| Exercise brief |
Pick up the notes on membrane transport after their final line and write what comes next.

| Text block |
Facilitated Diffusion

• Movement is down the concentration/electrochemical gradient.
• Requires a transport protein.
• Small polar or charged solutes move across the membrane with help of protein channels.
• Carrier-mediated diffusion: A solute binds to a carrier on one side of the membrane; the carrier changes shape, moving the solute to the other side before returning to its original shape.

Saturation

• In simple diffusion, the rate increases proportionally to the concentration.
• In facilitated diffusion, the initial increase is proportional, but the rate reaches a limit (transport maximum, Tm) when all transport proteins are occupied.

Competition

• In facilitated diffusion, similarly shaped molecules can compete for the same binding site on the carrier protein.
• When molecule A increases, it decreases B's transport, and vice versa.
• No competition in simple diffusion.

Specificity

• Carrier proteins show high specificity, transporting only certain molecules (e.g., a glucose transporter doesn't carry fructose).

Types of carrier proteins

• Uniport: carries one substance.
• Co-transport (symport): carries two substances in the same direction.
• Counter-transport (antiport): carries one substance in one direction and another substance in the opposite direction.

Active Transport - Primary

• Direct expenditure of energy (ATP).
• Establishes and maintains concentration gradients.

[Stored data]

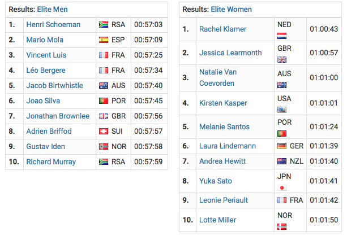Image resolution: width=347 pixels, height=236 pixels.
Task: Click the Norway flag beside Gustav Iden
Action: pos(104,147)
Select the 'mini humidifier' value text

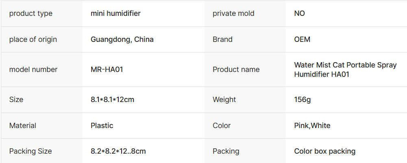coord(115,13)
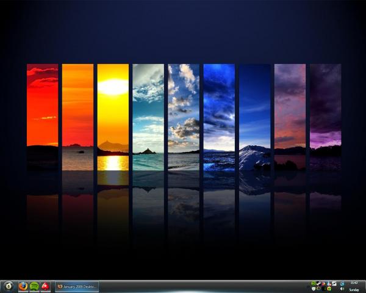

| Answer for the task |
• Example: Na⁺-K⁺ pump

Active Transport - Secondary

• Uses electrochemical gradients created by primary active transport to move substances against concentration gradient.
• Example: glucose transport in intestine.

Vesicular Transport

• Bulk transport using membrane-bound vesicles.
• Endocytosis: taking in material.
• Exocytosis: releasing material from the cell.

Membrane transport

• Includes passive and active processes
• Passive processes (diffusion and osmosis) do not require energy expenditure
• Active processes (active and vesicular transport) require energy.
• Cell survival, function, and appropriate responses to outside stimuli depend on membrane transport.

Body Fluids

• Water is essential for all life.
• About 60% of an adult's weight is water.
• Water is distributed between intracellular and extracellular compartments.

Cellular Communication

• Cells communicate to maintain homeostasis (internal stability) by sending and receiving signals.
• Cells communicate with each other through direct and/or long distance signaling methods.
• Types of communication:
  • Direct contact (Gap junctions): adjacent cells have channels connecting cytoplasms.
  • Local signaling (paracrine and autocrine): signals travel short distances.
  • Long distance signaling (hormones): signals travel through the circulatory system.

Stages of Cell Signaling

• Reception: signaling molecule (ligand) binds to a receptor protein.
• Transduction a series of changes to convert the signal (e.g., activating enzymes).
• Response: resulting cellular action (e.g., altering gene expression).
• Signal termination: the signal in the cell must be terminated.

Homeostasis

• Cells and organisms need internal stability.
• Homeostatic mechanisms are important for survival.
• Receptors, Afferent pathways, Control centers, Efferent pathways and Effectors are components of the homeostasis mechanism.